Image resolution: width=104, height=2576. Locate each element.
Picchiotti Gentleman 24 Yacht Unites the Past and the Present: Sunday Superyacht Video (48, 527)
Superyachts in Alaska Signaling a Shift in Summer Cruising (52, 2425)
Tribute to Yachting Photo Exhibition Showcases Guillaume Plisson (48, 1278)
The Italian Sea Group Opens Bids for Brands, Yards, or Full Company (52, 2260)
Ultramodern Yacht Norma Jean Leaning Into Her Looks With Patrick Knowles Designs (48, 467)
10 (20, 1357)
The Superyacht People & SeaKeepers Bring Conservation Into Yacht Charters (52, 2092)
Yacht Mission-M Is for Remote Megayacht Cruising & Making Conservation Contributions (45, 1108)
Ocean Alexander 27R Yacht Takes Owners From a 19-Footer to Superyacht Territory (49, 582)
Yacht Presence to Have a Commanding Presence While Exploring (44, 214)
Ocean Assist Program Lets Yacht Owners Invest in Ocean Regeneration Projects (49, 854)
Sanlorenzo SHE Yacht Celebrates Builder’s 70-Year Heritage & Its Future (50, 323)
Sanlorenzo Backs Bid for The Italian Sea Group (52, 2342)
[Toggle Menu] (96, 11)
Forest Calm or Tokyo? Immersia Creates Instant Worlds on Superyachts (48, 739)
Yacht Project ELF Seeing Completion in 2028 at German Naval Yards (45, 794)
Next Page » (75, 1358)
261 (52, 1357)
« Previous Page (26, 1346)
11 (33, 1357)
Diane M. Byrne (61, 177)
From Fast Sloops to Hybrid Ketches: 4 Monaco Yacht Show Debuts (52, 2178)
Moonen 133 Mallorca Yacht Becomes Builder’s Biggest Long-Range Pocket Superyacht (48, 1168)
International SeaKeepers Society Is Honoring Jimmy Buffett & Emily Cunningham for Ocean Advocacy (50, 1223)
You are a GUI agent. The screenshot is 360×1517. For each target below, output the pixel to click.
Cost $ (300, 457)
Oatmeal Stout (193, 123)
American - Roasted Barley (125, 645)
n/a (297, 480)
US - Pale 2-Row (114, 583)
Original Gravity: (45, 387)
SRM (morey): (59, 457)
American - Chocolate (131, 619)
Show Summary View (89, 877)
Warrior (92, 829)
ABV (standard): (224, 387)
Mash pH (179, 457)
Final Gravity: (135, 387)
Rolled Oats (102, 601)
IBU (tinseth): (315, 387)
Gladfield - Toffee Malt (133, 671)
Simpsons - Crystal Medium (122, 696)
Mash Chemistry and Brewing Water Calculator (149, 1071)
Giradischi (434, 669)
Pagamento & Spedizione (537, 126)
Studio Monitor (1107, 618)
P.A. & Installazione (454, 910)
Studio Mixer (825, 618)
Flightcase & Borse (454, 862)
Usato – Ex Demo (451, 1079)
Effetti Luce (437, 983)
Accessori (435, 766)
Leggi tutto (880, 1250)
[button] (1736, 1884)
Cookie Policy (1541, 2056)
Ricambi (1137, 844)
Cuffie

# Work request
Using the entries above, work out the number of lines that hold the word "Superyachts" and write it with no other words.

# Answer to this problem
2